Successful companies typically know something that the rest of the industry doesn’t and this generates their success. This “secret sauce” may benefit the company for a long time, decades even, but when significant disruptions happen, all assumptions need to be revisited and reevaluated.
Most companies hold what we refer to as shadow beliefs. These are beliefs that may have been true in the past but are no longer true today. However, all in the company still operate based on the shadow beliefs and, in a sense, are focusing their energy on the wrong thing.
The only way out of this conundrum is to continuously test your assumptions with customers and the market and one of the most effective ways to do this when it comes to the product is by conducting experiments. When designed correctly, an experiment provides statistically validated results that provide irrefutable evidence concerning the underlying hypothesis.
In software-intensive systems, experimentation is often conducted in the form of A/B tests. The basics of an A/B test are exactly what the name implies: we develop an A alternative and a B alternative for a particular feature or aspect of our offering. We deploy both and randomly assign users to the A and B groups. We measure the behavior of the two cohorts and once we have enough data to derive a statistically validated conclusion, we deploy either A or B to everyone and conclude the experiment.
When working with traditional companies on introducing A/B testing, one of the interesting topics that often comes up is that it’s actually unclear to most in the company what they’re optimizing for. For instance, in a workshop with a company in the automotive domain, we discussed adaptive cruise control (details are deliberately vague). However, when trying to quantify what constitutes a better adaptive cruise control feature, it became clear that the dozen or so people in the room didn’t have a clear view nor alignment on what a successful adaptive cruise control looks like.
The consequence of vagueness on the desired outcomes is obvious: inefficiency. When different people have different views on success, they’ll each take decisions and act in a way that aligns with their own beliefs. And these decisions and actions may easily conflict with each other, potentially canceling each other out. Secondly, even if you align within the company on what constitutes success, it may still not be what the majority of customers would prefer.
Digitally born SaaS companies tend to run thousands upon thousands of A/B tests continuously and, as a result, are extremely data driven. This requires these companies to be very clear on the factors that they’re optimizing for, often resulting in a hierarchical value model (see also this post).
As we’ll discuss later in this series, we need the value model not just for A/B testing but also for using AI models.
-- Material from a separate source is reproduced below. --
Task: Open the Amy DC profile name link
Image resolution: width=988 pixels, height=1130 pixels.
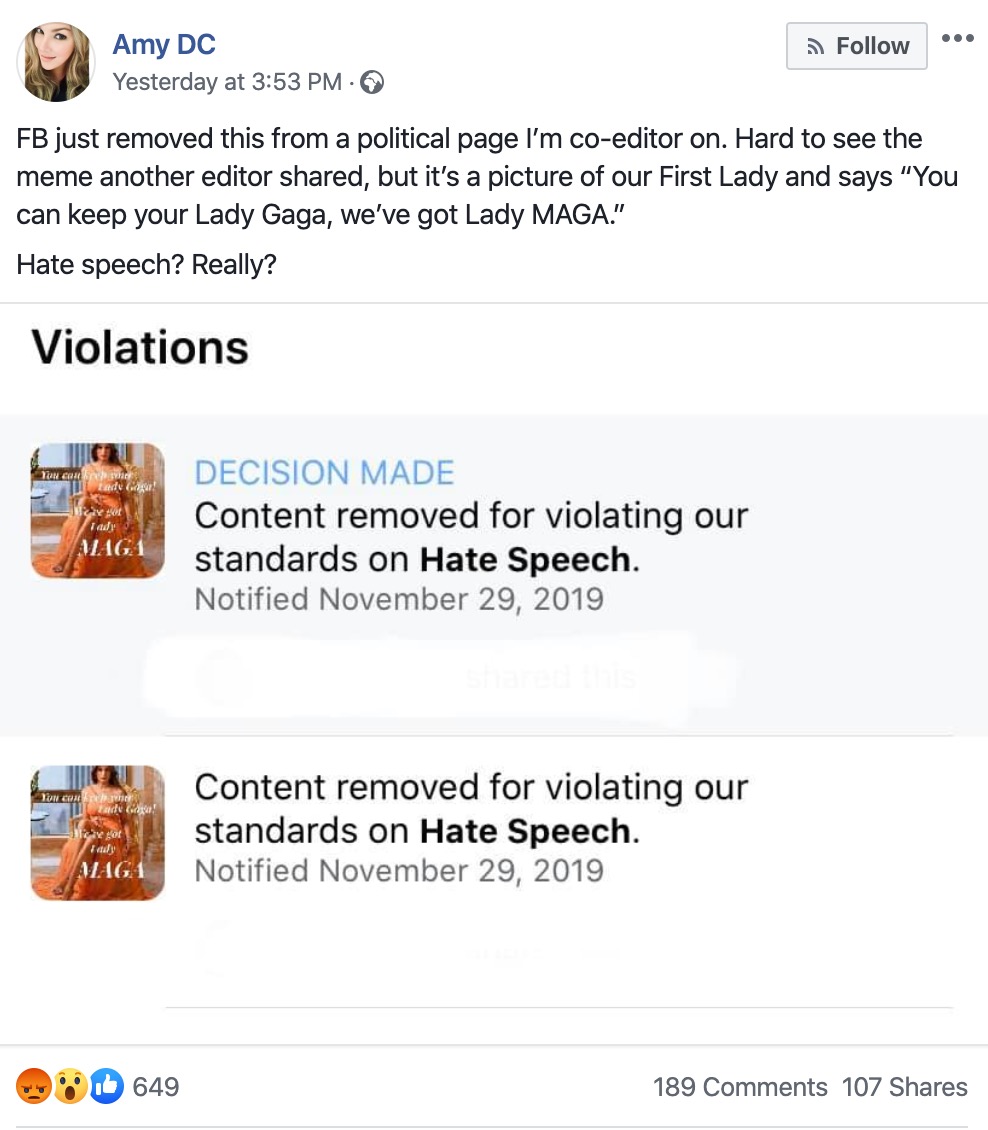Action: 164,45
To optimize itself, any model that is to be trained needs to know what’s better and what’s worse. You can do this through examples (labeled data sets) but also through quantitative models.
Traditional companies often suffer from shadow beliefs once they enter a digital transformation: the things that perhaps once were true are no longer true, but we act as if they are. In response, we need to become very precise and quantitative in terms of what we aim to optimize for and then validate any potential improvement using experimental techniques such as A/B testing. As the cat told Alice in Wonderland, if you don’t know where you want to end up, any road will do. And most of these roads don’t lead to where you want to go.